In Texas’s 26th Congressional District, Brandon Gill, a former Wall Street banker who recently made a move to the state, was pegged as a carpetbagger in attack ads despite having grown up in Abilene, a town a three-hour drive from the district he seeks to represent.

Gill won his Republican primary with over 58 percent of the vote and will probably be the next congressman from the deep-red district in North Texas. Andrew Leppert, one of his advisers, noted the irony behind a non-Texas PAC trying to paint Gill as an outsider. The PAC, America Leads Action, is headquartered in Delaware and its major donors are based in Arkansas and North Carolina, according to Federal Election Commission filings.

In New Hampshire, Democrat Maggie Goodlander, who’s running in her party’s September primary in the state’s 2nd District, has drawn attention for running ads saying there should be more renters like her in Congress.

Goodlander does rent a home in the district in which she’s running — but she also owns a $1.2 million home in the district next door, according to property records first reported on by the Daily Beast and reviewed by The Post.

In a statement, Goodlander’s campaign said that she is running in a district where she was born and raised “until she began a career of public service in all three branches of our government and in the military.” Goodlander, the statement said, has returned to the district “throughout her life to serve as an advocate and an educator.”

While most candidates accused of carpetbagging bristle at the term, a challenger embraced his outsider status in at least one House primary. But his race did not end well.

At the start of the pandemic, insurance salesman Paul Bondar moved his family from Illinois to Texas, seeking, he said, a life with less government intervention.

In 2022, Bondar bought land in Oklahoma and decided that he wanted to run for Congress in the state’s 4th District despite being a newcomer. His campaign message centered on his belief that he’d do a better job representing the district’s constituents than their current congressman, Rep. Tom Cole, a Republican who’s held the seat since 2003 and has deep roots in the Sooner State.

Cole won the race on June 18 with about 65 percent of the vote — but Bondar vowed to remain in the district and challenge Cole again.

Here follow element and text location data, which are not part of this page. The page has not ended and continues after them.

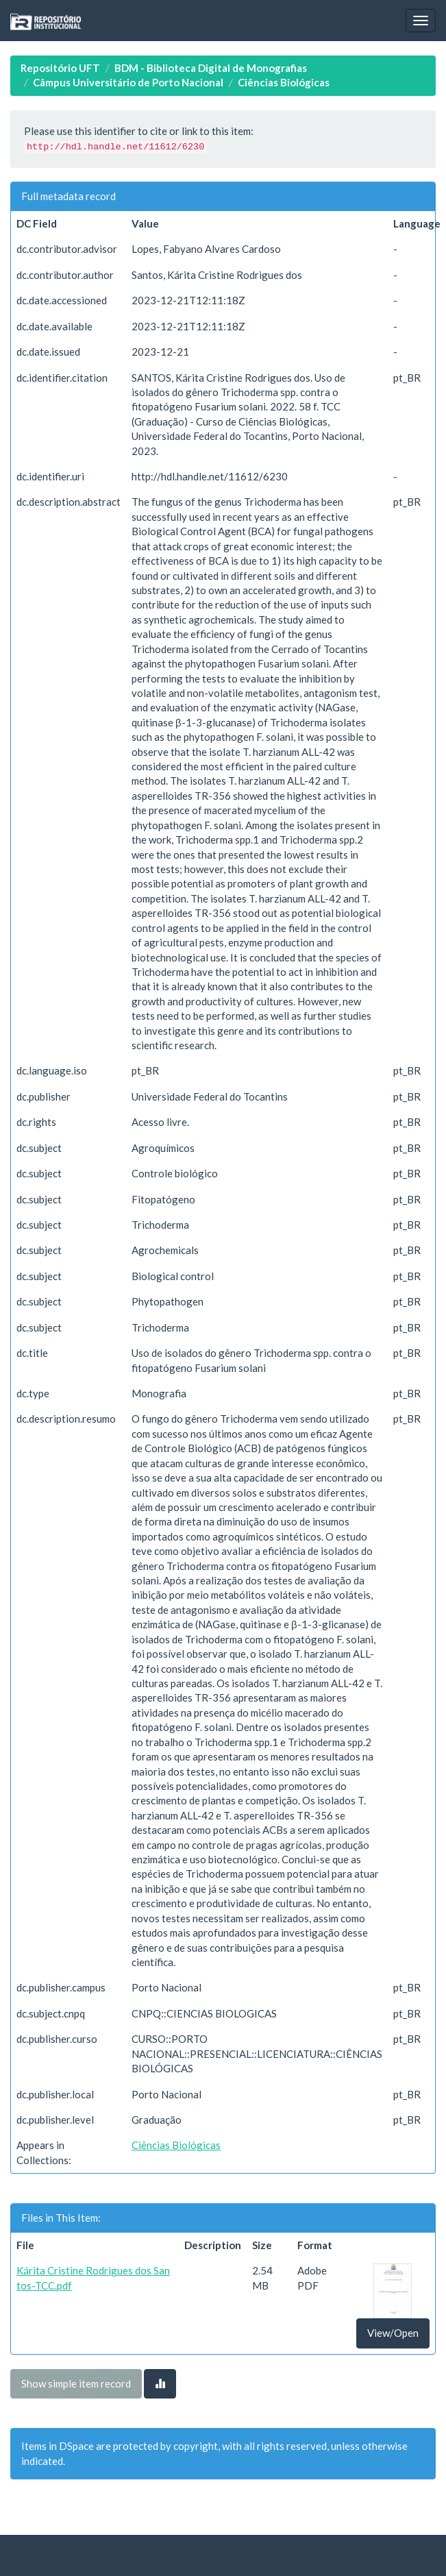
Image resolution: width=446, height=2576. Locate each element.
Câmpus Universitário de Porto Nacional (128, 82)
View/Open (393, 2333)
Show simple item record (76, 2383)
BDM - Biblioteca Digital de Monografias (210, 68)
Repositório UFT (60, 68)
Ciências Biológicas (284, 82)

In an interview, Bondar said he meshed with his new neighbors, with whom he said he shared many values.

“They don’t care if I’m from Mars,” Bondar told The Post. “They care that I care.”

Cole’s campaign manager, Scott Chance, said he doesn’t believe Bondar “knows much about Oklahoma and couldn’t navigate the district without a map.”

Political scientist Christopher J. Galdieri, a professor at St. Anselm College in New Hampshire, said that while there’s often “a lot of hand-wringing” when a candidate is accused of carpetbagging, “the nice thing about democracy is that voters get the final say on whether they think it’s disqualifying or not.”

Theodoric Meyer contributed to this report.